The Court holds that the statutory policy and philosophy of minimum terms and conditions of service is provided for in section 3 (6) of the Employment Act, 2007 which states that subject to the provisions of the Act, the terms and conditions of employment set out in the Act shall constitute minimum terms and conditions of employment of an employee and any agreement to relinquish, vary or amend the terms therein set shall be null and void.

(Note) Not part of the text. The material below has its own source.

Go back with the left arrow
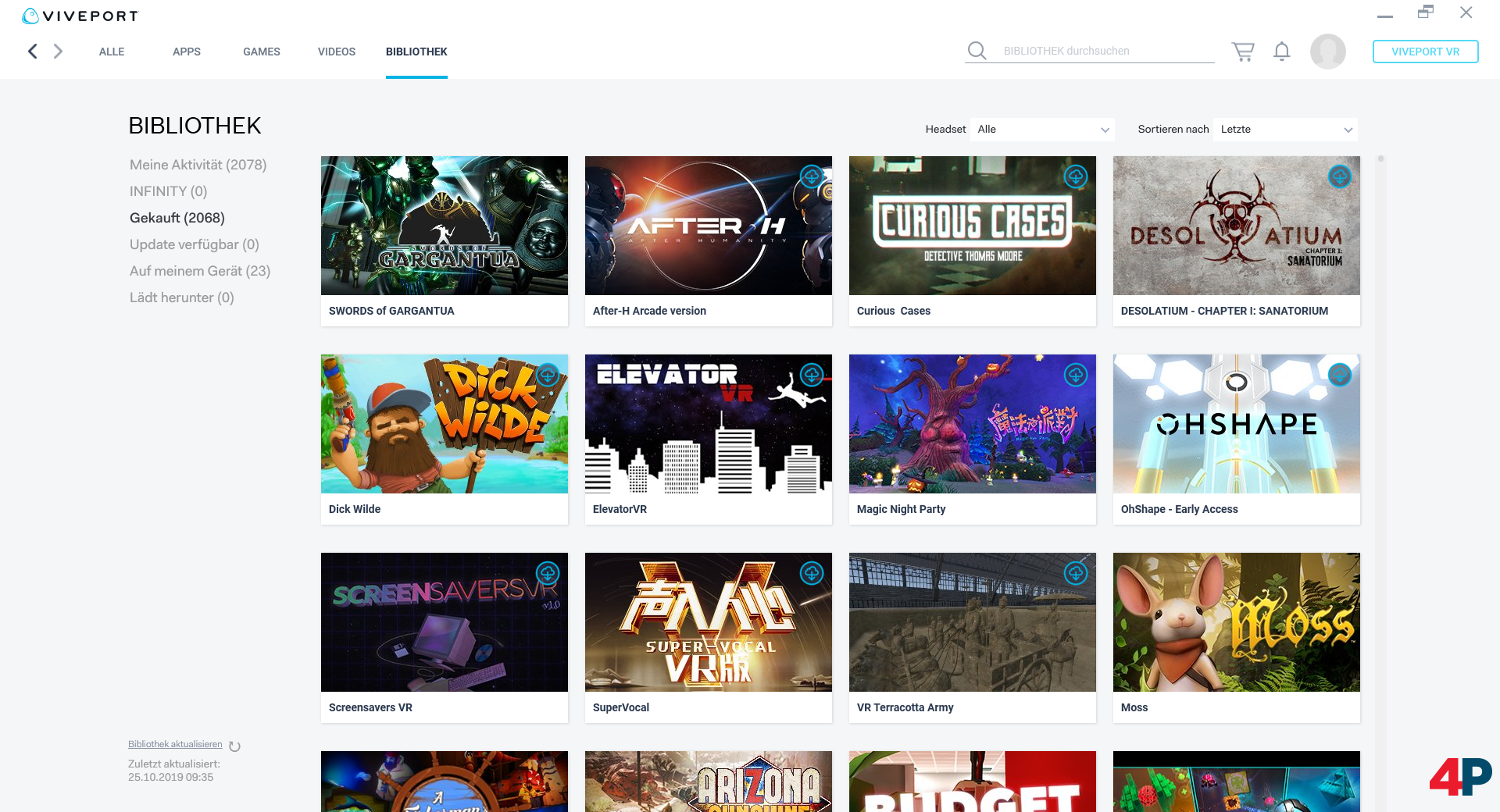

Thus in the instant case it must be that the claimant consciously and by agreement allowed the respondent to suddenly resign and which was a better term of service in favour of the employee and not an infringement upon the minimum terms of service under section 35 as read with 36 of the Act. The Court holds that it will always be lawful for the employer to confer upon the employee more favourable terms of service beyond the statutory minimum terms or conditions of service and conferring the employee terms and conditions of service below the minimum statutory provisions will always be unlawful – the law of statutory minimum terms and conditions of service being a law about inequality of arms.

The respondent has counterclaimed for pay in lieu of annual leave throughout the 5 years of unbroken service. The claimant resigned on 14. 12. 2012 and filed the counterclaim on 26. 09. 2017.

The Court returns that the claim for accumulated pay in lieu of annual leave, if any,  was in the nature of a continuing injury and the time of limitation was 12 months from the cessation of the injury as per section 90 of the Act. The cessation of the injury was upon resignation on 14. 12. 2012 and the prescribed 12 months of limitation period lapsed on or about 14. 12. 2013. Accordingly the Court returns that the counterclaim for pay in lieu of accumulated leave will fail as it was time barred.

In conclusion, judgment is hereby entered for the parties for:

a) The dismissal of the claimant’s suit.

b) The dismissal of the respondent’s counterclaim.

c) Each party to bear own costs of the proceedings.

Signed, dated and delivered in court at Nairobi this Friday 26th October, 2018.